(Document text Opens)

We received laboratory-confirmed medical records and edited data of COVID-19 inpatients admitted to the National Health Commission in the period from December 2019 to January 2020. The data deadline for the study was March 2021. All the participants were isolated at Misr International Hospital, Cairo, Egypt, for the period from March 2021 to April 2021. The study was approved by the ethics committee of Misr International Hospital, Cairo, Egypt, and the institutional review board of the Ministry of Health, Cairo, Egypt (No. 3—2021/19). Severe COVID-19 patients are defined as those having hypoxemia (≤93% percutaneous oxygen saturation (SpO2) or ≥30/min respiratory rate on room air who are on the high-flow nasal cannula or noninvasive mechanical ventilation). Patients not fulfilling the above criteria were weighed as moderate. Informed printed consent was taken from all participants after the ethical committee of the institutional review board permitted this research. Cases of COVID-19 were confirmed by the presence of positive results for high-throughput sequencing or real-time reverse transcriptase-polymerase chain reaction (RT-PCR) testing of swab samples in the nose and throat [21].

2.2. Patients

Only cases identified as COVID-19 positive by RT-PCR in the laboratory were involved in the study. Based on how severe their symptoms were, confirmed cases of COVID-19 were divided into two groups (50 patients each) [22].
Group1 included patients with moderate symptoms and infected by a coronavirus.
Group2 included patients with severe symptoms, infected by a coronavirus, and admitted to the intensive care unit (ICU).

2.3. Inclusion and Exclusion Criteria

Healthy individuals were chosen as COVID-19-free volunteers. All patients were recruited between 20 and 70 years old and were diagnosed as having COVID-19 according to their PCR and chest CT, as identified by WHO 2020. Key exclusion criteria included hypertensive patients treated with ACE2 inhibitors, pre-existing respiratory disorder, kidney or liver failure, thyroid dysfunction, autoimmune disorders, cerebrovascular diseases, heart diseases, and pregnant and lactating women. In addition, patients who receive immunomodulatory drugs or those who have medical conditions such as other infections, malignant tumors, or alcohol abuse were also excluded.

(Document text Closes)

Task item
Could you rewrite the COVID-19 study text starting at "Healthy individuals were" and ending at "were also excluded.", replacing "volunteers" with "participants"?

(Records supplied Opens)

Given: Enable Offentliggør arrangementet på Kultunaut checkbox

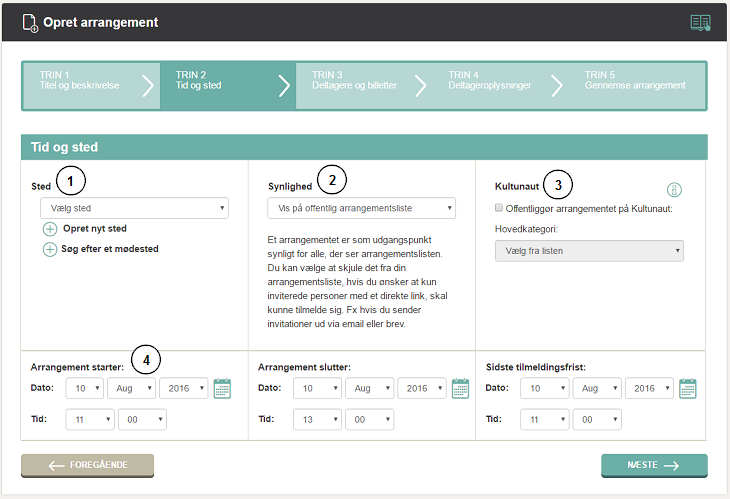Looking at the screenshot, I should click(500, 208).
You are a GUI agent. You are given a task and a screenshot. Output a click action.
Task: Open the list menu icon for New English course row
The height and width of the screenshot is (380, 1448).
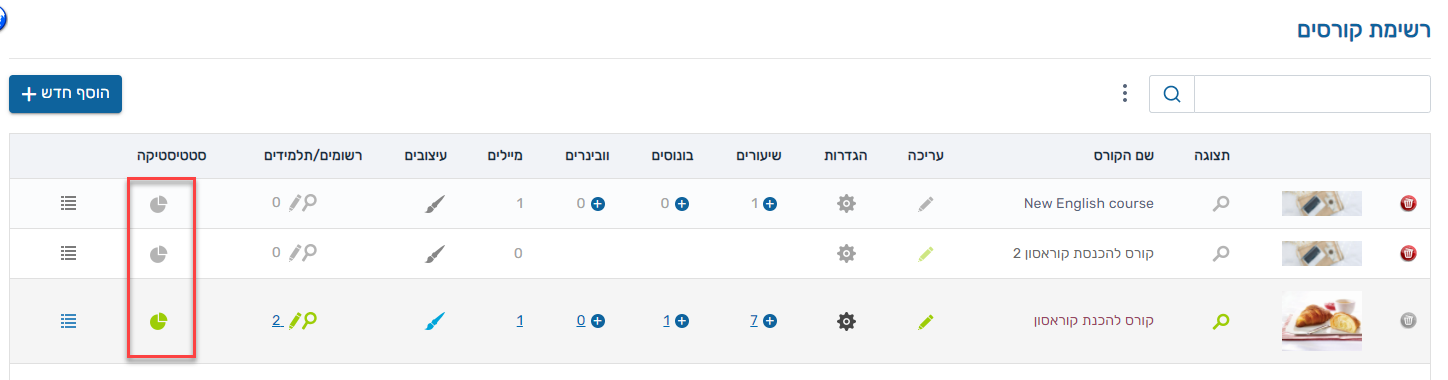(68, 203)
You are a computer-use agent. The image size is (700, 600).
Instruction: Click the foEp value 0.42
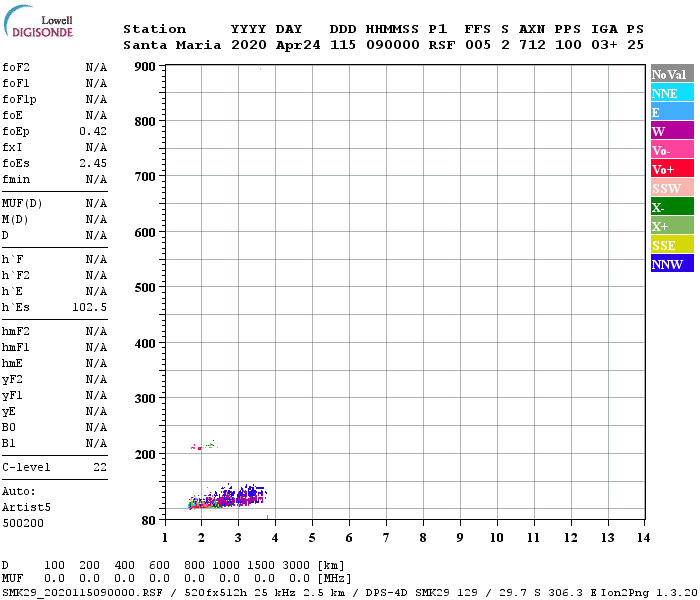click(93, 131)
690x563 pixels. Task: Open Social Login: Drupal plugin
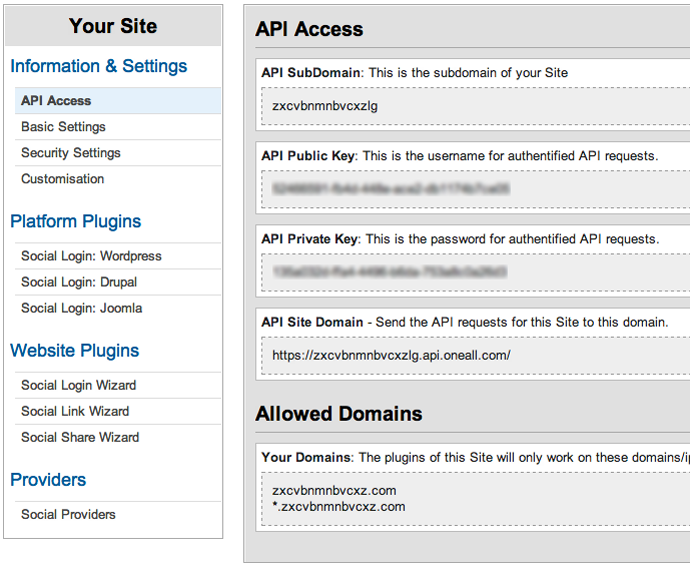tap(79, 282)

(Records supplied Closes)

Result of this task
Healthy individuals were chosen as COVID-19-free participants. All patients were recruited between 20 and 70 years old and were diagnosed as having COVID-19 according to their PCR and chest CT, as identified by WHO 2020. Key exclusion criteria included hypertensive patients treated with ACE2 inhibitors, pre-existing respiratory disorder, kidney or liver failure, thyroid dysfunction, autoimmune disorders, cerebrovascular diseases, heart diseases, and pregnant and lactating women. In addition, patients who receive immunomodulatory drugs or those who have medical conditions such as other infections, malignant tumors, or alcohol abuse were also excluded.